# [Source document]
--- start ---

Table 1. Hyperparameter setting for training DINO to detect airplane target

OGCSBN_2024_v40n2_167_4_t0001.png 이미지

ReLU: Rectified Linear Unit.

In order to evaluate the DINO model, the training and testing datasets were randomly split into an 8:2 ratio, on which training and performance evaluation were respectively conducted. The training and testing of large scene images were performed based on the PyTorch framework, using two GeForce RTX3090 GPUs.

2.3. Sub-Aperture SAR Imaging for Moving Target Identification

Sub-aperture SAR images were generated to identify moving targets based on the Doppler centroid frequency shift. The spotlight SAR imaging mode used in the study significantly increases the virtual antenna length synthesized through beam steering to enhance resolution, consequently elevating the Doppler frequency bandwidth compared to other SAR satellite imaging modes (Ouchi, 2010). If the SAR image was generated by utilizing only a portion of the Doppler frequency, the same effect can be achieved as if the SAR antenna acquired the SAR image with a squint angle (Fig. 4).

OGCSBN_2024_v40n2_167_5_f0001.png 이미지

Fig. 4. Illustrated process of sub-aperture SAR image.

The spotlight mode possessed a longer coherent integration time compared to other imaging modes, which allowed the simulation of sub-aperture SAR images with higher squint angles.

First, to create sub-aperture images, this study defined a window function as shown in Eq. (1). Eq. (1) denotes a Kaiser window, where M denotes the size of the window to be created, n is an index of frequency and the parameter β determines the shape of the frequencies passed through the window. A window was created size as (Ra×r ); a is the azimuth length of image and r is the range direction length. The relevant frequency of SLC image was multiplied with the window after transforming into the frequency domain. Then, by performing inverse-fast Fourier transform (IFFT), positive and negative Doppler frequency sub-aperture SAR images can be acquired.

\(\begin{align}\omega(n)=I_{0}\left(\beta \sqrt{\frac{4 n^{2}}{(M-1)^{2}}}\right) / I_{0}(\beta)\end{align}\)       (1)

Target velocity-induced phase distortion in sub-aperture SAR images can be observed through the relationship between the Doppler centroid frequency and squint angle. The SAR image was subject to squint angle when only a portion of the Doppler frequency bin was exploited. In Eq. (2), η denotes azimuth time, fη represents the Doppler frequency, ν denotes the velocity component of the target scatterer, λ stands for the wavelength, and θs signifies the squint angle for the scatterer.

\(\begin{align}f_{\eta}=\frac{2 v \sin \theta_{s}(\eta)}{\lambda}\end{align}\)       (2)

When a target with range velocity was imaged under different squint angles, its range velocity projection was modified, producing the azimuth bin shift of the target position (Davidson and Cumming, 1997). Although the size of the images remained the same, the target position was modified when visualized on individual bands as shown in Fig. 5 (Greidanus, 2006).

--- end ---

Rows from a dataset
--- start ---

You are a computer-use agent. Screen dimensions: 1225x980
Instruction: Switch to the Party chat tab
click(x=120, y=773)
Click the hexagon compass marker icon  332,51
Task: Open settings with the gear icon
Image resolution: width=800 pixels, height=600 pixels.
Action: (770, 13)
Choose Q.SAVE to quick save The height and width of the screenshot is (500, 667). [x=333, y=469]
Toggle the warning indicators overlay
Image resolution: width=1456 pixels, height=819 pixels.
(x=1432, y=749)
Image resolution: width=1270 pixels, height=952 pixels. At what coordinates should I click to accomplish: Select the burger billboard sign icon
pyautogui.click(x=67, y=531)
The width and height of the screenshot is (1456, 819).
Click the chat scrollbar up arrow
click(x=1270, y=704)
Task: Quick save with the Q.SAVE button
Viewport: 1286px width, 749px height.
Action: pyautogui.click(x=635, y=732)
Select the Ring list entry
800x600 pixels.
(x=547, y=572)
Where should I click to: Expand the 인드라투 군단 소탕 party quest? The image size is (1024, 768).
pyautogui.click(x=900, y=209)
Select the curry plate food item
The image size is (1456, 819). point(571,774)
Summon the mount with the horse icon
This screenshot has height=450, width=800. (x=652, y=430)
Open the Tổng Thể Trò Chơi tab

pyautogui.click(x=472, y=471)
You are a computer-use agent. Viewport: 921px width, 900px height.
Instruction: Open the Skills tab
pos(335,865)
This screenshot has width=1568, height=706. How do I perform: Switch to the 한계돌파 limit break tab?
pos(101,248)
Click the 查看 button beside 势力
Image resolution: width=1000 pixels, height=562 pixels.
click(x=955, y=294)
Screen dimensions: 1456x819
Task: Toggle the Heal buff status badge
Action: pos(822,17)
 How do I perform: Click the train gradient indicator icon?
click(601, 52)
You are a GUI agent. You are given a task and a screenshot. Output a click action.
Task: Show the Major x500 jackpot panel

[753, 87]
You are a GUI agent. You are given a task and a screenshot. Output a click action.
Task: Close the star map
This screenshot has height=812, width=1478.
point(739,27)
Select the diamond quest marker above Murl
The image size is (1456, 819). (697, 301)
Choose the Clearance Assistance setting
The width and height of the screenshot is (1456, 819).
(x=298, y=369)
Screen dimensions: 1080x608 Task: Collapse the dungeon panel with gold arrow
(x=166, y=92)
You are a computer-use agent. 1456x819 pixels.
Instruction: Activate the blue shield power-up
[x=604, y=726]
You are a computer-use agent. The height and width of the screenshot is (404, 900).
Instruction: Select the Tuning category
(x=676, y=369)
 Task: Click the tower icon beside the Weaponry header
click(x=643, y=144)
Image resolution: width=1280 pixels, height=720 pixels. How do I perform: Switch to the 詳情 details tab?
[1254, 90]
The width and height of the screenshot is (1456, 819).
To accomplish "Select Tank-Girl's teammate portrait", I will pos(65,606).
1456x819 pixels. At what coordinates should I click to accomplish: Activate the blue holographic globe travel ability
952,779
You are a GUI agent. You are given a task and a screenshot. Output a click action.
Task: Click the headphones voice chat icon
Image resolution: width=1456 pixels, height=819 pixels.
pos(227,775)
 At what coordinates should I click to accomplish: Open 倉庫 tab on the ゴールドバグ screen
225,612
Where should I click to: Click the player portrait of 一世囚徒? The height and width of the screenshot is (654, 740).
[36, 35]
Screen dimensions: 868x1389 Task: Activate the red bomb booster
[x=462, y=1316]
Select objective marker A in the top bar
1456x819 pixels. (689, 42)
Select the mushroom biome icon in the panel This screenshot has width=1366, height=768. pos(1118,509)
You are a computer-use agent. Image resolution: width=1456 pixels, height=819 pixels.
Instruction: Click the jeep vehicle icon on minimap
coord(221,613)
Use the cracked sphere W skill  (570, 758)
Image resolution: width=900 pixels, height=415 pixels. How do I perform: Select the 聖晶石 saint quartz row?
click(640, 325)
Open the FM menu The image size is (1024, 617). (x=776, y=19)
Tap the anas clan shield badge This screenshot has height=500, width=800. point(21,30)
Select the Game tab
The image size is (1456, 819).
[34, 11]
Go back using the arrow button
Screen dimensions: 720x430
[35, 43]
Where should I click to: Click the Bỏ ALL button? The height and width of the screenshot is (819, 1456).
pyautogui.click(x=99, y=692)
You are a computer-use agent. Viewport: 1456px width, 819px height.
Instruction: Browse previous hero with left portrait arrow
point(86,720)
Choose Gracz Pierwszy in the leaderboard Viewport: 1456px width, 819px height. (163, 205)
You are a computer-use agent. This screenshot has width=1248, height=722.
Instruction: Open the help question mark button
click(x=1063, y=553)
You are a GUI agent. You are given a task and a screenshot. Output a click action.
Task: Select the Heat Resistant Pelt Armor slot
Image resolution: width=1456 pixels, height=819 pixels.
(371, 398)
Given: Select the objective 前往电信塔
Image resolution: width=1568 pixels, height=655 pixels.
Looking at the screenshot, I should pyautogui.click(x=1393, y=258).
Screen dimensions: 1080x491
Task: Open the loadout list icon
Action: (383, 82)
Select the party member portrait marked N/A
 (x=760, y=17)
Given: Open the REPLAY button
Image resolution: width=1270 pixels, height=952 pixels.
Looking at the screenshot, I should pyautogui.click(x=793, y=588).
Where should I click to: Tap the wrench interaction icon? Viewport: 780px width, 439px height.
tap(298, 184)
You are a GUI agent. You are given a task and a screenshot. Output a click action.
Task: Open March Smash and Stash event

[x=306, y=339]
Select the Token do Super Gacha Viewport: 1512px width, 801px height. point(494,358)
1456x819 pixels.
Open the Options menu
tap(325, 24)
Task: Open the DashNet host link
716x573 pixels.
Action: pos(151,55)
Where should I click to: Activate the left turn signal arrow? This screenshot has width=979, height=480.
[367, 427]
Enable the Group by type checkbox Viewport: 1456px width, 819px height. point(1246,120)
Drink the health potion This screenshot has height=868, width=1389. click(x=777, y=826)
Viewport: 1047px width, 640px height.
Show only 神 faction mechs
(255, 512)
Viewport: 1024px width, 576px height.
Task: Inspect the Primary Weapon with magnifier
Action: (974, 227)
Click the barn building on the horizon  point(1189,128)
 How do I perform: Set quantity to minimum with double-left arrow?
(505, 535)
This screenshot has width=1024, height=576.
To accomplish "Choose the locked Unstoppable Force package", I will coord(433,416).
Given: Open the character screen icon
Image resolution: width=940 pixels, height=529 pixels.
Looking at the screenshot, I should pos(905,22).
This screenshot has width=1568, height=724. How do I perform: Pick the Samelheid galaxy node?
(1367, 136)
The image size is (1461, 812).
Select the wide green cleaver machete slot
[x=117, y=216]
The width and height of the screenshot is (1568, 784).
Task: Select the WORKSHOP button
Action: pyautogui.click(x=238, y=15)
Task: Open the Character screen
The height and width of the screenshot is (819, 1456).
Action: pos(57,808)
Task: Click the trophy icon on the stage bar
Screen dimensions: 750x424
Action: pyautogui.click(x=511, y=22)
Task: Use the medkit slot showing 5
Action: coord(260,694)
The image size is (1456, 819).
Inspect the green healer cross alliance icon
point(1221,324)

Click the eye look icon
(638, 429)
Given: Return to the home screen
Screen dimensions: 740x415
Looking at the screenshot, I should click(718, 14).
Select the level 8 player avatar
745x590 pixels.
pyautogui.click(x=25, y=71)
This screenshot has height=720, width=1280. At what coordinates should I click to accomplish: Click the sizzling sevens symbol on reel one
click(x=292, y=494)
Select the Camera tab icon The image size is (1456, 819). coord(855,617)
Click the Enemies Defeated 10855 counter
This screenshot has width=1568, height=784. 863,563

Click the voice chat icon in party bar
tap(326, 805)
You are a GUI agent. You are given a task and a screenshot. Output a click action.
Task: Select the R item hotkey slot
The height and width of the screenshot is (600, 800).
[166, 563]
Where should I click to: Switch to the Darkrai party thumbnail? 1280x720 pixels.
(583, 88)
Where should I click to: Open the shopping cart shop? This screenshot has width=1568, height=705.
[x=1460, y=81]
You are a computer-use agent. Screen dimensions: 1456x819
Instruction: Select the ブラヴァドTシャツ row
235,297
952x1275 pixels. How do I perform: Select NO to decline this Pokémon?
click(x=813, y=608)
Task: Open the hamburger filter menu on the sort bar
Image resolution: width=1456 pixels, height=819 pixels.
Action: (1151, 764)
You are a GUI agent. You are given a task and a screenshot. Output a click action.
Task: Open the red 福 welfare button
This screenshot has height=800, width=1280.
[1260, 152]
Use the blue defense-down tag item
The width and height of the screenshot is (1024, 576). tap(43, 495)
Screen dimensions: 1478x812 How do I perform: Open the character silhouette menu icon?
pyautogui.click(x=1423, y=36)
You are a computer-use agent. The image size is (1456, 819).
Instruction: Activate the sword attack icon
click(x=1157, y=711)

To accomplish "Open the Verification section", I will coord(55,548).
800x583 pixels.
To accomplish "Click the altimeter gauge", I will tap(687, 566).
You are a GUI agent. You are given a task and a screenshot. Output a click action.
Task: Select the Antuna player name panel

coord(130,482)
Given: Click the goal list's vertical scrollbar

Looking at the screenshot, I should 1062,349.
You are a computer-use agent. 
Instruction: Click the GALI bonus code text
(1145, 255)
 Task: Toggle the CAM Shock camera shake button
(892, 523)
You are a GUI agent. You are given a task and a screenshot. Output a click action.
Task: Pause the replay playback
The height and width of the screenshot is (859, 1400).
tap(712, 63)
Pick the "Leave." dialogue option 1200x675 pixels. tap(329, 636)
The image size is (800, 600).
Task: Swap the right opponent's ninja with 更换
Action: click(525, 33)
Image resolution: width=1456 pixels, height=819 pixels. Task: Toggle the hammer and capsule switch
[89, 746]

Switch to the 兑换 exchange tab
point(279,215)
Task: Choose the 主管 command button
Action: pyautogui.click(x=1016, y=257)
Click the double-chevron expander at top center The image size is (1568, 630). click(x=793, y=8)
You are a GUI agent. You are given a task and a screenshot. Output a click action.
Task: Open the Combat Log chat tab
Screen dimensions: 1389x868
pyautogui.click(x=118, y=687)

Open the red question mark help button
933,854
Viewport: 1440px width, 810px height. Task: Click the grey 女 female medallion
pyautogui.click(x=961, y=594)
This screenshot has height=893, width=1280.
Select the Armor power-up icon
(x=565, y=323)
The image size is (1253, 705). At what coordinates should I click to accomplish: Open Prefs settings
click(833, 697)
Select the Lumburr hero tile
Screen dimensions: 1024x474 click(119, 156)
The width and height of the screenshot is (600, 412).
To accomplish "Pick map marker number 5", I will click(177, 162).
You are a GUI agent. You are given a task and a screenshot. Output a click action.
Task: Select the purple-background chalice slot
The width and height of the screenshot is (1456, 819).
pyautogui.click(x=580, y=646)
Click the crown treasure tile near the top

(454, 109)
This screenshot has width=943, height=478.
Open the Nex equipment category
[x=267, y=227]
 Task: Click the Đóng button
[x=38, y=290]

--- end ---

# [The tasks]
[a] List every work cited by author and year in the SAR imaging excerpt.
[b] Continue the SAR imaging excerpt from where it stops.

# [Responses per task]
[a]
Ouchi (2010)
Davidson and Cumming (1997)
Greidanus (2006)

[b]
OGCSBN_2024_v40n2_167_5_f0002.png 이미지

Fig. 5. Sub-aperture SAR images. (a), (d) positive Doppler frequency SAR image. (b), (e) negative Doppler frequency SAR image. (c), (f) result after merging each sub-aperture SAR image to the band.

Cosine similarity was utilized for quantitative assessment of the difference exhibited in sub-aperture images. The cosine similarity estimated correlation between two vectors with the cosine of the angle, allowing for quantitative evaluation of the positional changes in aircraft due to Doppler centroid frequency variations. Hence, in this study, the cosine similarity between two sub-aperture images was calculated according to Eq. 3, using the bounding boxes of the target obtained through preprocessed K5 data. It measured the morphological differences between sub-aperture images.

\(\begin{align}\operatorname{Cos}(\theta)=\frac{X \cdot Y}{\|X\|\|Y\|}\end{align}\)       (3)

As a higher correlation between two images indicates higher structural similarity of the image matrix (Wang et al., 2004), a higher cosine similarity implies the target is stationary, while a lower value suggests it is moving. For the distinction of target movement, this approach needs an empirical threshold. Therefore, to determine a threshold, Section 2.4 estimated the cosine similarity between sub-aperture SAR images and verified their probability distributions.

2.4. Calculation of Cosine Similarity Threshold Between Sub-Aperture Target Images

In order to determine the movement status of aircraft targets, we analyzed probability distributions for each situation and configured its threshold accordingly. We extracted sub-aperture images for each ROI, defined by bounding boxes coordinates(x, y, w, h). The cosine similarity between each pair of sub-images was calculated, and their distributions were analyzed. Fig. 6 depicts the probability distributions of similarity for moving and stationary aircraft. For moving aircraft, a distribution with a mean of 0.286 and a standard deviation of 0.189 was observed, while stationary aircraft exhibited a distribution with a mean of 0.731 and a standard deviation of 0.159. This distribution means that when the structure of the target bin was changed with respect to Doppler centroid frequency, the bin of the target, which has velocity along the range direction, was also shifted.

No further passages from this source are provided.